11. MolmoPoint: Better Pointing for VLMs with Grounding Tokens
Authors: Christopher Clark, Yue Yang, Jae Sung Park, Zixian Ma, Jieyu Zhang et al. (Allen AI) Summary: Instead of generating coordinates as text (which requires learning a complex coordinate system), proposes pointing tokens that directly select visual tokens containing the target concept via cross-attention. More intuitive and efficient grounding mechanism for VLMs. Models released on HuggingFace. Link: arxiv.org/abs/2603.28069 Source: HuggingFace trending (Mar 31), Allen AI blog (allenai.org/blog/molmopoint), HF model releases (MolmoPoint-8B, MolmoPoint-Vid-4B) Why trending: Allen AI release with open models. Fundamentally simpler approach to visual grounding that outperforms coordinate-based methods.
12. On-the-fly Repulsion in the Contextual Space for Rich Diversity in Diffusion Transformers
Authors: Omer Dahary, Benaya Koren, Daniel Garibi, Daniel Cohen-Or Summary: Modern T2I diffusion models achieve great semantic alignment but converge on narrow visual solutions – “typicality bias.” Identifies a fundamental trade-off in current diversity approaches and proposes on-the-fly repulsion in contextual space to generate diverse outputs without costly optimization. Link: arxiv.org/abs/2603.28762 Source: HuggingFace trending (#10 on Mar 31), arxiv cs.CV Why trending: Addresses a real pain point in production image generation: every prompt gives the same-looking output. Clean solution.

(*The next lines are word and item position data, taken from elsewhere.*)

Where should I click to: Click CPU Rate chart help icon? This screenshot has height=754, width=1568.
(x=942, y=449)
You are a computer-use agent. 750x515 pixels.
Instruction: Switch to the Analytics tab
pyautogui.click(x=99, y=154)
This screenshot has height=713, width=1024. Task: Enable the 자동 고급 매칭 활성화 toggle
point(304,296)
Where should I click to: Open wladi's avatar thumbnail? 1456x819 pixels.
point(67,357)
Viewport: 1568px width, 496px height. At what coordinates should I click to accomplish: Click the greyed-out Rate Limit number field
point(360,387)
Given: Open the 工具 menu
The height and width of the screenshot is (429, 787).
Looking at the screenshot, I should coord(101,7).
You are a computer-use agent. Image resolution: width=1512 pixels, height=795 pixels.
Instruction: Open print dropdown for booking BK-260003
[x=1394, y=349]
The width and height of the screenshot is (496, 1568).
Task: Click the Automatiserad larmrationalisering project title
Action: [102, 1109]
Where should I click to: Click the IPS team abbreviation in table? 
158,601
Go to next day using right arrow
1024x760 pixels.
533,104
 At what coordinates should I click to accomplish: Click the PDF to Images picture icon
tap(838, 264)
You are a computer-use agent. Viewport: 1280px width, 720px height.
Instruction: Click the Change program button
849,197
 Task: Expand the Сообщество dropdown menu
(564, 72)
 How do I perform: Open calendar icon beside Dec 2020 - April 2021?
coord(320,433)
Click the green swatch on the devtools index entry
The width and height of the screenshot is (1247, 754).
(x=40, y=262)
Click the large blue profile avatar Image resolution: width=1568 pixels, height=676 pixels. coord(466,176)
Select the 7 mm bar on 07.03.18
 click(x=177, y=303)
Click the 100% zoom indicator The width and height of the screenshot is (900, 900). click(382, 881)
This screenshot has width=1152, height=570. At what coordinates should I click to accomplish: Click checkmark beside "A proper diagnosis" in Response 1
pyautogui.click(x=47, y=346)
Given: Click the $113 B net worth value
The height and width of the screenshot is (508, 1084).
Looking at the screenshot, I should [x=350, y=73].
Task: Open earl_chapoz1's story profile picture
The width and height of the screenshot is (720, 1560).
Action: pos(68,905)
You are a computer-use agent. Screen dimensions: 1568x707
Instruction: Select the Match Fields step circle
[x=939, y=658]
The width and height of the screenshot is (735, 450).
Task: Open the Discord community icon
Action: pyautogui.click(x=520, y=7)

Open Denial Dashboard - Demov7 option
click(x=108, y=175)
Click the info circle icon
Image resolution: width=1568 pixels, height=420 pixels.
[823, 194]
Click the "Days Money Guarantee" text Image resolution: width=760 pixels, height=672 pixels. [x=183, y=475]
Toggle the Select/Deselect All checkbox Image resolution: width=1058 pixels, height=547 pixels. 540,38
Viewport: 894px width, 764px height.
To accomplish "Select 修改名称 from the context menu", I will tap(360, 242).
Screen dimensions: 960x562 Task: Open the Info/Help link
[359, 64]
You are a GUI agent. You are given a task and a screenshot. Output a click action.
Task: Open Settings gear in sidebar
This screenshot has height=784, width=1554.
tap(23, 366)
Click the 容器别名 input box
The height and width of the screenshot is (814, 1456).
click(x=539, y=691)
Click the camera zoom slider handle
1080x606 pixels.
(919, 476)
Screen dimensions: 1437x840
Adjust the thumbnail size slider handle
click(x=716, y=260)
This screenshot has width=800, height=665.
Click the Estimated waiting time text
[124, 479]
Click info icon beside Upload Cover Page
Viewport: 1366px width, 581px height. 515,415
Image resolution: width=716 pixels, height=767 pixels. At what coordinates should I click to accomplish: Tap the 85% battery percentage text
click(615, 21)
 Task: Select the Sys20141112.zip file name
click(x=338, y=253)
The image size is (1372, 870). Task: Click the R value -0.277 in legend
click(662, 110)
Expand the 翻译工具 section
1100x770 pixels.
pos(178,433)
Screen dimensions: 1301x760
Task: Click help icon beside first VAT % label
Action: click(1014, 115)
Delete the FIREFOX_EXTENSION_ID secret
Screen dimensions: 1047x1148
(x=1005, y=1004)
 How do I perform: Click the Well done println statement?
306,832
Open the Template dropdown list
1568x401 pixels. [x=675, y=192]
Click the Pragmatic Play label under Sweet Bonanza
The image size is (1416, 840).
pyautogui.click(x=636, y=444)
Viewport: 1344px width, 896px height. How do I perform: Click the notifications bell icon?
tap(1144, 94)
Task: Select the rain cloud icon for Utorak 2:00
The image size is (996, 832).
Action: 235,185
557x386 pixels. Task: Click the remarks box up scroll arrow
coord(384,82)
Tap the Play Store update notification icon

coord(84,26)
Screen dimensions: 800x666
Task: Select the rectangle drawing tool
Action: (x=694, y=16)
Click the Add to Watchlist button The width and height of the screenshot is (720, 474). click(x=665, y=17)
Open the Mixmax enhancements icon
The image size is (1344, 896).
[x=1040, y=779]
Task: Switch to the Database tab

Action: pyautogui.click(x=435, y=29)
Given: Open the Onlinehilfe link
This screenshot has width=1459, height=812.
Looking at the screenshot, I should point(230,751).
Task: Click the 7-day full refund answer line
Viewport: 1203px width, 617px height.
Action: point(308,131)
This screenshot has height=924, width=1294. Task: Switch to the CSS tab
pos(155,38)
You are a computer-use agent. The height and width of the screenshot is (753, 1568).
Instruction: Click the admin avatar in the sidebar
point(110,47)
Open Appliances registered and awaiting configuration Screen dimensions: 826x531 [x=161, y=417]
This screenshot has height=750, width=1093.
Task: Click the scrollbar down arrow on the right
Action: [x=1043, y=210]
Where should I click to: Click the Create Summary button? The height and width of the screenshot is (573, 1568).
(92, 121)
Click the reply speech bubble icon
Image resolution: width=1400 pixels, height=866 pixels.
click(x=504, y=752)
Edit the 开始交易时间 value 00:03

13. MuSEAgent: A Multimodal Reasoning Agent with Stateful Experiences
Authors: Shijian Wang, Jiarui Jin, Runhao Fu, Zexuan Yan, Xingjian Wang et al. Summary: Extends research agents beyond trajectory-level retrieval by proposing a stateful experience learning paradigm. Abstracts interaction data into atomic decision patterns that can be retrieved and applied across different reasoning contexts, enhancing multimodal decision-making. Link: arxiv.org/abs/2603.27813 Source: HuggingFace trending (#12 on Mar 31), arxiv cs.AI Why trending: Agent memory and experience accumulation is a key unsolved problem. Stateful experiences is a compelling abstraction.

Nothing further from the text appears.